Family Law FAQs

What Do New Jersey Family Law Judges Consider When Determining Child Custody?
In making child custody determinations, courts attempt to protect children's "best interests." This standard ensures a child's safety, happiness, physical, mental and moral welfare. Parental wishes will be rejected if inconsistent with the standard.

A number of factors bear upon a determination of what is in a child's best interest:

  • Parents' ability to agree, communicate and cooperate in child-related matters
  • Parents' willingness to accept child custody and any history of unwillingness to allow visitation not based on substantiated abuse
  • Interactions and relationship of the child with his or her parents and siblings
  • History of domestic violence, if any
  • Safety of child and safety of either parent from physical abuse by other parent
  • Preference of child, when of sufficient age, and capacity to reason so as to form an intelligent decision
  • Needs of the child
  • The stability of home environment offered by each parent
  • Quality and continuity of child's education
  • Fitness of parents
  • Geographic proximity of parents' homes
  • Extent and quality of time spent with a child prior to and subsequent to separation
  • Parents' employment responsibilities
  • Number and ages of children

Deitch and Perone, P.C., is here to help you through these tough times.

[Back to Top]

Can A Green Card Affect A Divorce?
Assuming that the marriage was not a sham or for fraudulent purposes, divorce does not adversely affect a spouse's immigration status after the spouse obtains a green card or permanent residence unconditionally. Furthermore, a divorce will not invalidate the green card or cause the U.S. Citizenship and Immigration Services (USCIS) to deny a citizenship application automatically.

[Back to Top]

How Do I Know If I Am A Victim Of Domestic Violence Under The Law?
You are a victim of domestic violence if you have experienced:

  • Beatings or physical attacks such as kicking, slapping, punching or hair pulling
  • Threats that make you fear serious injury to yourself or your children
  • Threats that make you fear for your life
  • Imprisonment within your own home or at another location
  • Forced sexual contact or rape under threats of harm to yourself or someone you care about
  • Embarrassment or alarm because of lewd or shocking behavior
  • Damage to your personal property
  • Forced entry into your home, with or without a weapon
  • Threats with a weapon such as a gun or knife
  • Repeated verbal humiliation and attacks

Deitch and Perone, P.C., is here to help you through these tough times.

[Back to Top]

What Are The Requirements For A Temporary Restraining Order In A Domestic Violence Case?
A temporary restraining order (TRO) is a court order that is put in place until the court can consider more evidence in the case. In most cases, a TRO lasts for only a few days, until a full hearing can be held. The main requirement for a temporary restraining order generally is that the party requesting the TRO will be immediately harmed in some way if the other party is not restrained.

[Back to Top]

What are the factors used when determining Child Custody?

Child Custody may be awarded to either parent, based on the best interests of the child. In making an award of child custody, the court shall consider but not be limited to the following factors:

  • The parents' ability to agree, communicate and cooperate in matters relating to the child.
  • The parents' willingness to accept child custody and any history of unwillingness to allow parenting time not based on substantiated abuse.
  • The interaction and relationship of the child with its parents and siblings.
====================
- [Your tasks]:
a - According to the family law FAQ, how long does a temporary restraining order last in most cases?
b - In the entries, retype everything from the line containing "The image size is (1440, 840)." down to the line containing "(x=1064, y=683)", including both of those lines. Leave the pictures out.

- [Data listing]:
====================
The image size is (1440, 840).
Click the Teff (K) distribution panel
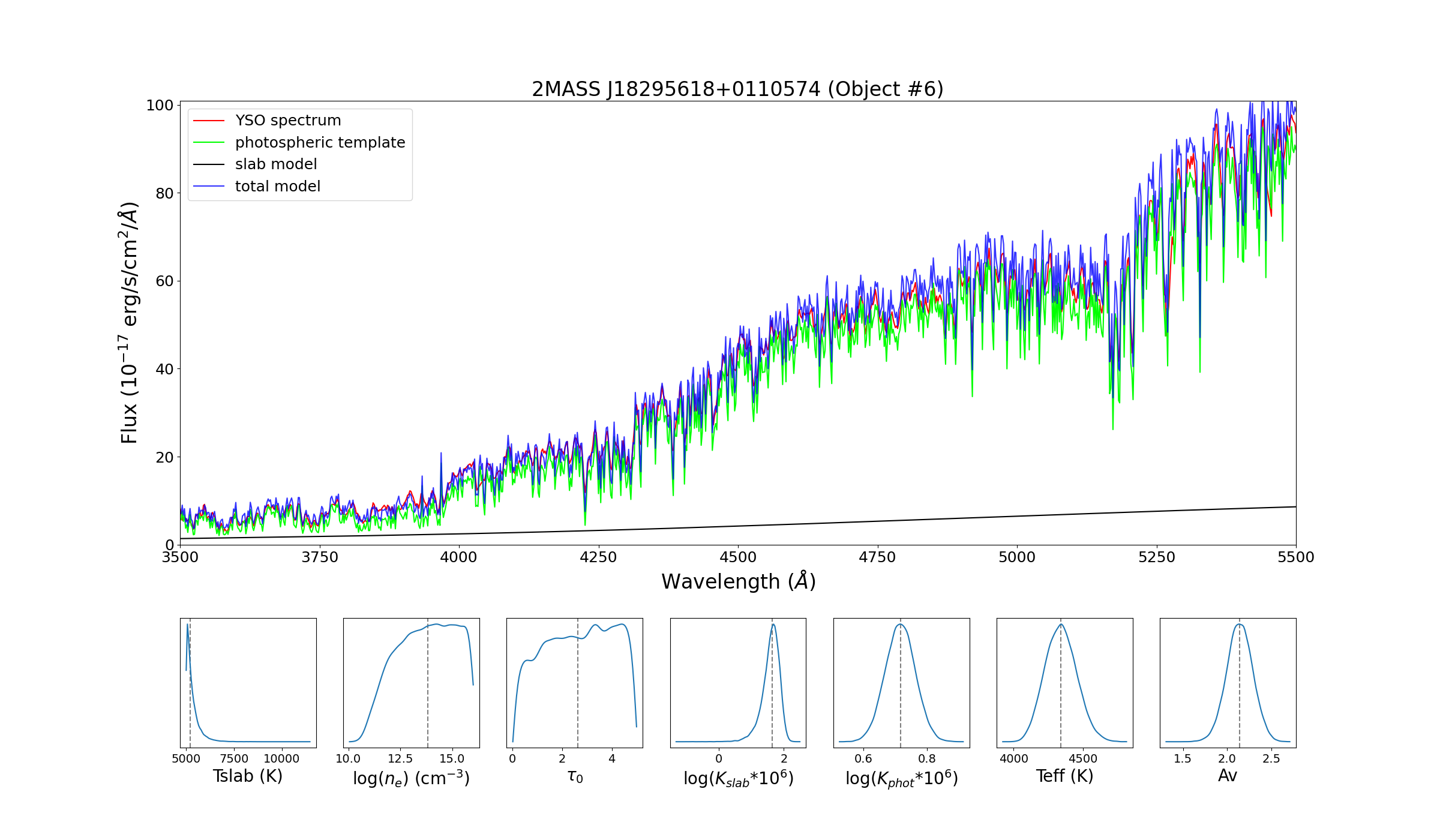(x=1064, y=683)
====================
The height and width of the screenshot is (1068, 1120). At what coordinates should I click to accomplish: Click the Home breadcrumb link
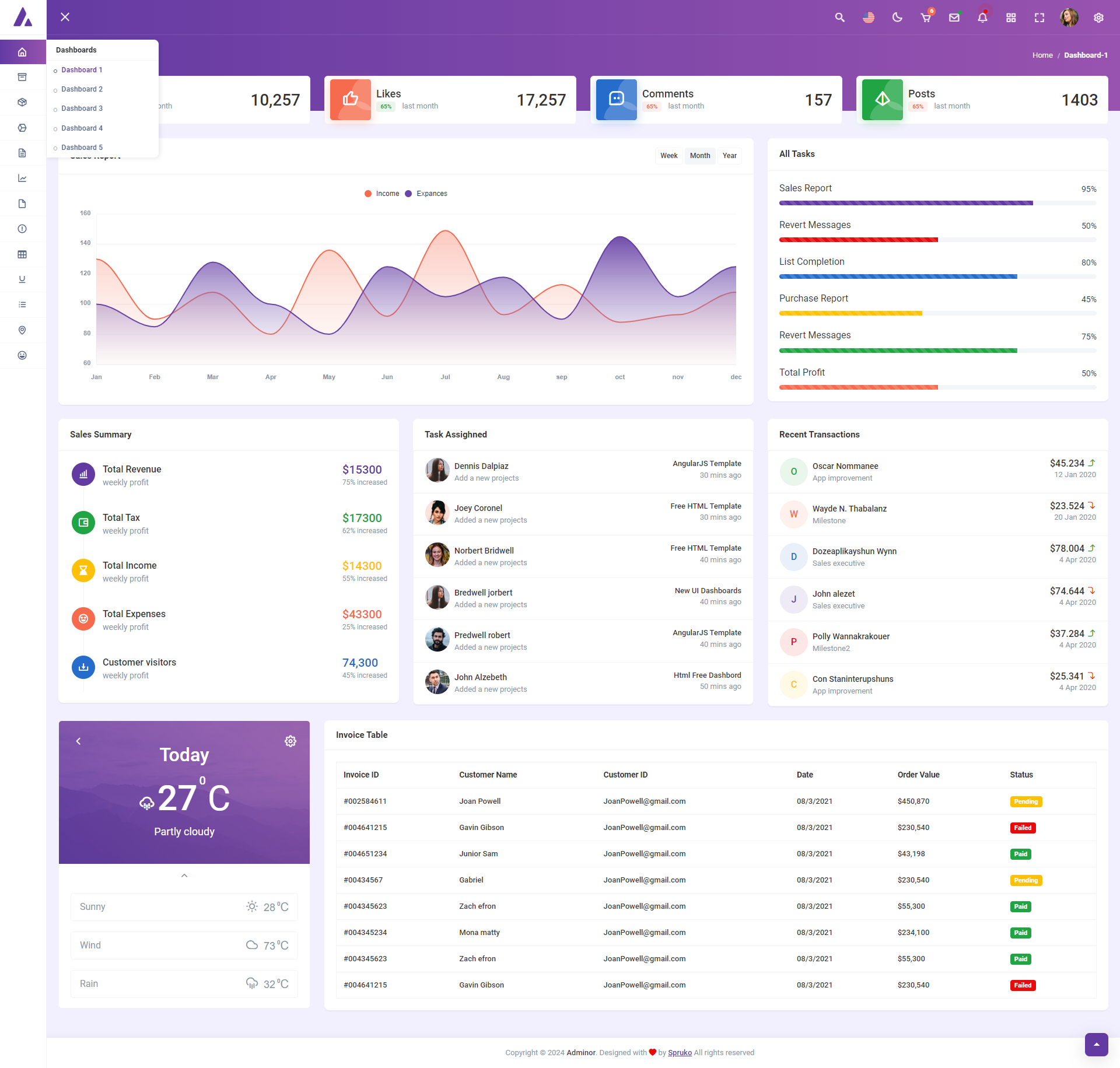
====================
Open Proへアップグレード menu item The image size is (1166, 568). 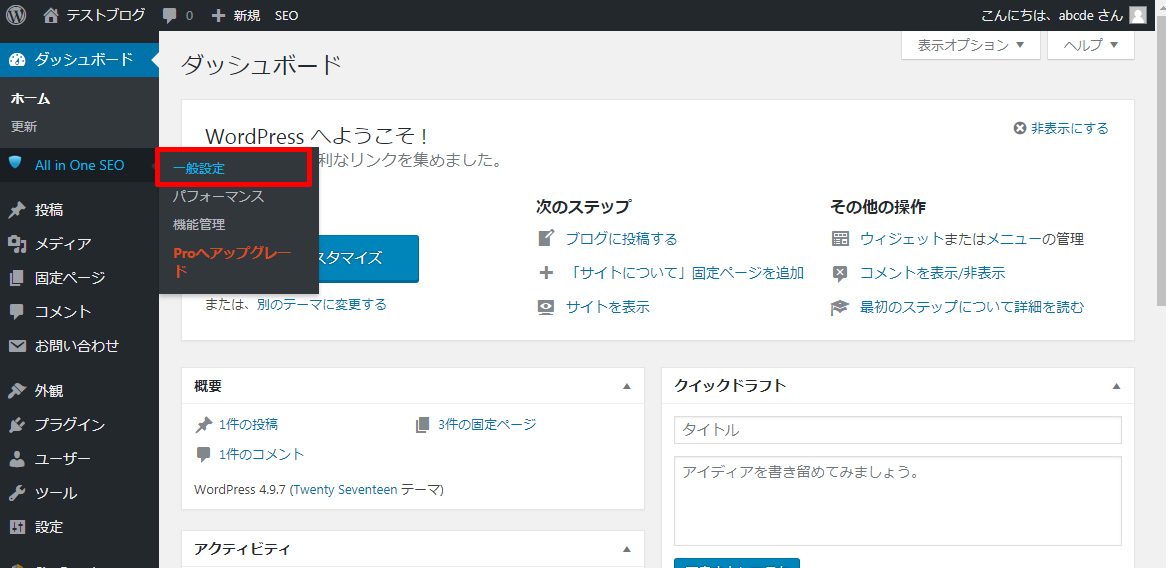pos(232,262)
====================
- [Solution set]:
a - In most cases it lasts only a few days, until a full hearing can be held.

b -
The image size is (1440, 840).
Click the Teff (K) distribution panel
(x=1064, y=683)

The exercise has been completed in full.